The discovery of a body in a marsh just north of here has turned the red-legged-frog-egg-mass-monitoring world upside-down, as you might well expect. Amphibian monitors were indeed credited with the grisly find, and now monitors throughout the greater metropolitan area are quaking in their chest waders. It is all too easy to imagine the scenario.
Dave and I did our first amphibian-egg-mass survey of the year last week. He holds the bamboo stakes and flags and I carry the clipboard and data forms. We insert ourselves into a cold swamp up to just below (ideally) the top of our waders and hunt for frog and salamander eggs. If Dave spots a clump, I stop the stopwatch and ask for details. These include the stage of the eggs, their depth in the water, and what they’re attached to, if anything.
“Attachment: grass, wood, or none?”
Dave would peer into the water and back away. “Ring finger,” he’d intone, while the background chorus of frog bleats is suddenly echoed by banjos, and slowly, slowly, a rising form would break the surface of the water and–but no, no, it’s too ghastly to contemplate. What if his eyes were open? What if he were purple or otherwise unsightly? What if he were someone we had recently disparaged in a public place? Would the fact that our car does not have a trunk be considered exculpatory?
At least we do not work in peat bogs. Peat bogs in the British Isles have been producing remarkably uncorrupted cadavers for years. They barely deteriorate over the millennia in the anaerobic peat environment. Anyone unearthing one of these is likely to cause the local police department to scour their records for missing persons last seen wearing 2,000-year-old tunics.

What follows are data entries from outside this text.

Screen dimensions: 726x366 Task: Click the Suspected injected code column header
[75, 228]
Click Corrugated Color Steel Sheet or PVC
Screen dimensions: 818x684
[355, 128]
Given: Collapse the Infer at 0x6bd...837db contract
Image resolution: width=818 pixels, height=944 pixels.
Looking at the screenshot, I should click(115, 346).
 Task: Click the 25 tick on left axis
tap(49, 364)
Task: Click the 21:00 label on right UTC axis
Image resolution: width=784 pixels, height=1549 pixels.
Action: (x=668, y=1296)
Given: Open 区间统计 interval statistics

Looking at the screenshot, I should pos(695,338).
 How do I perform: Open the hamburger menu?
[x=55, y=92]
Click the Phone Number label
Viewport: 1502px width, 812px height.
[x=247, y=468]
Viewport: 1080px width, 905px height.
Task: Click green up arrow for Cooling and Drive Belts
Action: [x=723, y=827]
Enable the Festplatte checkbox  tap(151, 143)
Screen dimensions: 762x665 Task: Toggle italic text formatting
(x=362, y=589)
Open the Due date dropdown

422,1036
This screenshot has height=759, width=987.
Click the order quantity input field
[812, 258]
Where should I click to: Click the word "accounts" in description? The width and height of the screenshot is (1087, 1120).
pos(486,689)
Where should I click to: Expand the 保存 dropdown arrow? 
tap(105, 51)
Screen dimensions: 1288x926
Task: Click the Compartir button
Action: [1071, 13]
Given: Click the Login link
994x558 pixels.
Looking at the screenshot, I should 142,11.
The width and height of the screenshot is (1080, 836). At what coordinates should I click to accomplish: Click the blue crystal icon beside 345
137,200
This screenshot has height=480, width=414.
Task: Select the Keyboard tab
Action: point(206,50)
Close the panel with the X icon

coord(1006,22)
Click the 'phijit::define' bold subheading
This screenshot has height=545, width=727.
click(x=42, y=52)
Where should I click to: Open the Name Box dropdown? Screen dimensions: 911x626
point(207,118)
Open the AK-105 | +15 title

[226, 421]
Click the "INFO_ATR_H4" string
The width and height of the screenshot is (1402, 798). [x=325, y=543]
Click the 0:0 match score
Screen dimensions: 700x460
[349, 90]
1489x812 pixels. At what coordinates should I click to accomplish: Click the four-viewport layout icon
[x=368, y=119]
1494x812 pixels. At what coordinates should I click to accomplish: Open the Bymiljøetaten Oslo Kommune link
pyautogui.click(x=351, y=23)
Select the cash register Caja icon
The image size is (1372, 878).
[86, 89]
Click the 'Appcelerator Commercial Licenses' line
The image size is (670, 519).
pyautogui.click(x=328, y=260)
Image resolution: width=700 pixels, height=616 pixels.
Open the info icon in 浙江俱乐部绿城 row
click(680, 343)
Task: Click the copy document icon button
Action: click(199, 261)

No, our swamps are seasonal ponds, wet in the springtime and summer-lush. The regional government Metro sends us to tromp through them every February to search for evidence of frog and salamander romance, considered a reliable metric of goodness in the world. It can be risky, especially for Brewsters, who are congenitally tippy. My niece Elizabeth abandoned the effort after our first season due to her inherent inability to keep the swamp on the outside of her waders. She was replaced by my husband Dave, who is dependably sturdy when sober and also wears much higher waders. Still, rampaging nutrias and irritable herons are a constant threat. Deep down, the amphibian monitors’ greatest fear is that the body in the marsh is one of us, from a prior year. After we inventory the amphibian eggs, does Metro inventory us?
If there’s no blog post here next Saturday, please give them a call.